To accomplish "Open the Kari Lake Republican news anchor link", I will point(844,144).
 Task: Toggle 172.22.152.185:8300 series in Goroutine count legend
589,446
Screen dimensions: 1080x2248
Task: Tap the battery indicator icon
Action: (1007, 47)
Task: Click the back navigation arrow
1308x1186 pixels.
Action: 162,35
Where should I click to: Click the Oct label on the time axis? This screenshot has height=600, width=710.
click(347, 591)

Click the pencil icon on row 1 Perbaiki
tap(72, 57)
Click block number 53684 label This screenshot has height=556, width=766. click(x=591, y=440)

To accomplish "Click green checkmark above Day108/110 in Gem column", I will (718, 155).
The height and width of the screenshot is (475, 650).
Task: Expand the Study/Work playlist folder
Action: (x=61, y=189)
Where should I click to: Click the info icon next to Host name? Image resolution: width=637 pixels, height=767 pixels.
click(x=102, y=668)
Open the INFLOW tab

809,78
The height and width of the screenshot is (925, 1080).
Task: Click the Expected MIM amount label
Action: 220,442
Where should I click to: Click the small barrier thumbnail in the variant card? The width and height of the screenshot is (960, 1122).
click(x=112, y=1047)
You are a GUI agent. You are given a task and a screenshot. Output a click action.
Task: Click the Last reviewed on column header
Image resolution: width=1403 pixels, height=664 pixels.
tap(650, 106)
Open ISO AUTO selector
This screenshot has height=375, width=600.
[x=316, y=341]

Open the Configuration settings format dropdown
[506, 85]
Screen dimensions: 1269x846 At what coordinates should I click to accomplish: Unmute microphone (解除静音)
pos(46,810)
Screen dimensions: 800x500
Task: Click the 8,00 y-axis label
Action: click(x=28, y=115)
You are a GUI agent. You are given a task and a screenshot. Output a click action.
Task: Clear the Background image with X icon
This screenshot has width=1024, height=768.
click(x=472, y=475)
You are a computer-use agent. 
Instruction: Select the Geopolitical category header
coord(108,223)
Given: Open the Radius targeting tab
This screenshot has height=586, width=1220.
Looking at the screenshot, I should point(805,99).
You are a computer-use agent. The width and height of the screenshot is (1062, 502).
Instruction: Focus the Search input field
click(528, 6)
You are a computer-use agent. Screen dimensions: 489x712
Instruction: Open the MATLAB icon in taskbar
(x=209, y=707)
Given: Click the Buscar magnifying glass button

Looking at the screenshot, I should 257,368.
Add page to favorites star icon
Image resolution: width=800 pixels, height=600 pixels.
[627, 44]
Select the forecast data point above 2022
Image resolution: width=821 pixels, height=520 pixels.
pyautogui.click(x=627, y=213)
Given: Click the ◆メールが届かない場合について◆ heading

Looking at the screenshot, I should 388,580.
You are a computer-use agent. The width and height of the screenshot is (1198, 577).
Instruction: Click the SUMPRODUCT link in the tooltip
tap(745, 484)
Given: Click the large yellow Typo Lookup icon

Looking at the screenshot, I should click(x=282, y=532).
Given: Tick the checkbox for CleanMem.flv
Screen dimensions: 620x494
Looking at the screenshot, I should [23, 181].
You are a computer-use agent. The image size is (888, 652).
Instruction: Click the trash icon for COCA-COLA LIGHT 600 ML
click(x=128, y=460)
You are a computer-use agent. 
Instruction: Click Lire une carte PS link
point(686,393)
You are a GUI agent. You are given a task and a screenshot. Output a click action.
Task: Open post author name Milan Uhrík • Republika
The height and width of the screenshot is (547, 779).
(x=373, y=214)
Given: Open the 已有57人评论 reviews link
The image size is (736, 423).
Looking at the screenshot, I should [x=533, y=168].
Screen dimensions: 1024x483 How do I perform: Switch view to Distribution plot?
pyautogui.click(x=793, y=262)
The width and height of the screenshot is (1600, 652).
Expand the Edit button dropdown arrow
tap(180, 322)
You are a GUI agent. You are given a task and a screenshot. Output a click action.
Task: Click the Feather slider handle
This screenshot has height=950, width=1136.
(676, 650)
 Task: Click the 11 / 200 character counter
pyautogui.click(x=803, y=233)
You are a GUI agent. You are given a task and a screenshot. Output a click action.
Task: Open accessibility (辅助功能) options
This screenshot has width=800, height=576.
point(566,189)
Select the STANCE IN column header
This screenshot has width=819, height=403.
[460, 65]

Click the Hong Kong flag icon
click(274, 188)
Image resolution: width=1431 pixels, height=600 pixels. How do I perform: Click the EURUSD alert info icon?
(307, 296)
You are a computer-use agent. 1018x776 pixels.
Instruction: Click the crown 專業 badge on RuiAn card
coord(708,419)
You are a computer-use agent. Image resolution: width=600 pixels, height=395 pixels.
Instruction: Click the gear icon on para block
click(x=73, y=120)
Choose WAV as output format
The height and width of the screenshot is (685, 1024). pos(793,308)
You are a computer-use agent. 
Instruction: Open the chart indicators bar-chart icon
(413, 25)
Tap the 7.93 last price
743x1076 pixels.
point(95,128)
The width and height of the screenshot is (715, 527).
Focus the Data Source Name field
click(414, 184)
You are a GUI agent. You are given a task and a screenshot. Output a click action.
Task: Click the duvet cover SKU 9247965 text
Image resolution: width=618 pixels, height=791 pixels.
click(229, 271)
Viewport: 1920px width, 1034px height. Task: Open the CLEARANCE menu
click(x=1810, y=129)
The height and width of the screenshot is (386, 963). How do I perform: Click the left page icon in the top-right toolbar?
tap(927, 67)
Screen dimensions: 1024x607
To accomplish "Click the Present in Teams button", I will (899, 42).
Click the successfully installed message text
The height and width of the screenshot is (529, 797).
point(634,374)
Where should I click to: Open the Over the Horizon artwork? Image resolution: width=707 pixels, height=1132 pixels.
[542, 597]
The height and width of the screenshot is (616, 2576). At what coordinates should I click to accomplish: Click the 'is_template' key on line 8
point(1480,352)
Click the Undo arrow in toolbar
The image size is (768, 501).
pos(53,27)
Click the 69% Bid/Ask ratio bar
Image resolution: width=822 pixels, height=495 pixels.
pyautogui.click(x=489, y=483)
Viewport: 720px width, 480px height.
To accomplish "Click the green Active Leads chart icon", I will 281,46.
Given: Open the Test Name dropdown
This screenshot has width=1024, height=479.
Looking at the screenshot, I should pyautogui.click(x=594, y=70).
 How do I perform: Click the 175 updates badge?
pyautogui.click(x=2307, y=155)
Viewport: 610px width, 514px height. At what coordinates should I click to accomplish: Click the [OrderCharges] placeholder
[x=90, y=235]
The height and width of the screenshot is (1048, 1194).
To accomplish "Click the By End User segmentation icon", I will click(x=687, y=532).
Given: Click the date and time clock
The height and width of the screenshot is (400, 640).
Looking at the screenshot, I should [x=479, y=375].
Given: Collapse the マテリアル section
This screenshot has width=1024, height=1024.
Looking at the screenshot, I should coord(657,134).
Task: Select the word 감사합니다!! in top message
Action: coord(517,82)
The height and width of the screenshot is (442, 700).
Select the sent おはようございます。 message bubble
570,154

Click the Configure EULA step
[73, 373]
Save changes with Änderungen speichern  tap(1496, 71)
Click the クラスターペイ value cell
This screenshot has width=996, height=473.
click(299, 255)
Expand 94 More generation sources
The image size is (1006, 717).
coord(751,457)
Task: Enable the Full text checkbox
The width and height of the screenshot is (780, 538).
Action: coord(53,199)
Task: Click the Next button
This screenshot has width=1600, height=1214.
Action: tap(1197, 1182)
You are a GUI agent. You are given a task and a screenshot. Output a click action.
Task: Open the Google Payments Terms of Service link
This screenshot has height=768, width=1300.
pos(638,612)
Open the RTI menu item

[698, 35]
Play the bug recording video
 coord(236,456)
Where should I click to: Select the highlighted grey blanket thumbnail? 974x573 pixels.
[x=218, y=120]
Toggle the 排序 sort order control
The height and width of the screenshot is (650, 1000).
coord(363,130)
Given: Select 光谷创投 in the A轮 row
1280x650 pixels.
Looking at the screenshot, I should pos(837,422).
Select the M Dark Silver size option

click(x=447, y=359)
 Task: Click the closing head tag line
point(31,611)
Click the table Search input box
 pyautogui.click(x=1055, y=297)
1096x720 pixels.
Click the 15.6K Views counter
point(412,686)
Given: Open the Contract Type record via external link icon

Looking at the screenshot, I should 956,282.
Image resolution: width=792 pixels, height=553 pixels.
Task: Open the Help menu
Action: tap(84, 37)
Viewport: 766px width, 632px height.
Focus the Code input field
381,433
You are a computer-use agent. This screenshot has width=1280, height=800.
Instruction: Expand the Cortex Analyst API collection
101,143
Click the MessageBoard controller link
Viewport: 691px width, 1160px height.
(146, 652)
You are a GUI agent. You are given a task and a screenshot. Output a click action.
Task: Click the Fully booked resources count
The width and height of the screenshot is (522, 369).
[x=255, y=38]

BRIEF> Go through the listing above and copy each line in which the string "text" is found.

REPLY TO THE EXERCISE>
Task: Click the duvet cover SKU 9247965 text
Click the successfully installed message text
Task: Enable the Full text checkbox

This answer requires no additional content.